Bunun ötesinde SABA Inc.  Exim Bank ve Deutsche Bank’ın tek muhatabıdır. Benim ne Exim ne de Deutsche Bank’a verilmiş tek bir yazım veya imzam yoktur. Olamaz da, çünkü bu kurumların tek muhatabı SABA Inc.’tir çünkü ihracatçı SABA Inc’tir. 1992 senesinden beri SABA bu tür 12 projeyi yapmıştır. Hep SABA bu işleri yürütmüş ve Darüşşafak’da da işlemler diğerleri ile aynı şekilde yapılmıştır. Ayrıca 1978-1992 seneleri arasında John Deere şirketinin Orta Avrupa, Doğu Avrupa ve Ortadoğu satış müdürü olarak birçok ihracatı aynı şartlar da John Deere olarak yapmışız.
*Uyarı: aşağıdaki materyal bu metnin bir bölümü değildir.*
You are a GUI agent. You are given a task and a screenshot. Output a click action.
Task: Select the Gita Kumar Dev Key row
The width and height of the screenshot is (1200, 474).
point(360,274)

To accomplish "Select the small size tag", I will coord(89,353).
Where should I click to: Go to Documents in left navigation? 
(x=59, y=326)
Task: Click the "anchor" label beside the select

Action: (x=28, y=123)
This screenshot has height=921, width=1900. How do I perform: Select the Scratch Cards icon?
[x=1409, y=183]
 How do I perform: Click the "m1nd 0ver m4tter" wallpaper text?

Dolayısı ile benim SABA’nın yaptıklarından şüphe etmem için hiçbir neden yoktur.

Her şeyin başında böyle bir tazminat davasının muhatabı ben olmadığım gibi, zaten tazminatı gerektirecek bir zarar da söz konusu değildir. Burada beni SABA’nın çalışanı olarak göstermeye çalışan iddianame (beni tek bu şekilde işin içine çekebilecekleri aşikar) bunu belgeleyecek hiçbir kanıta sahip değildir. Aksine SABA firmasını ihracatçı olarak tutan ve onlara bu servisten ötürü 1993 yılından beri proje bazında para ödeyen benim yönettiğim şirketler olmuştur.”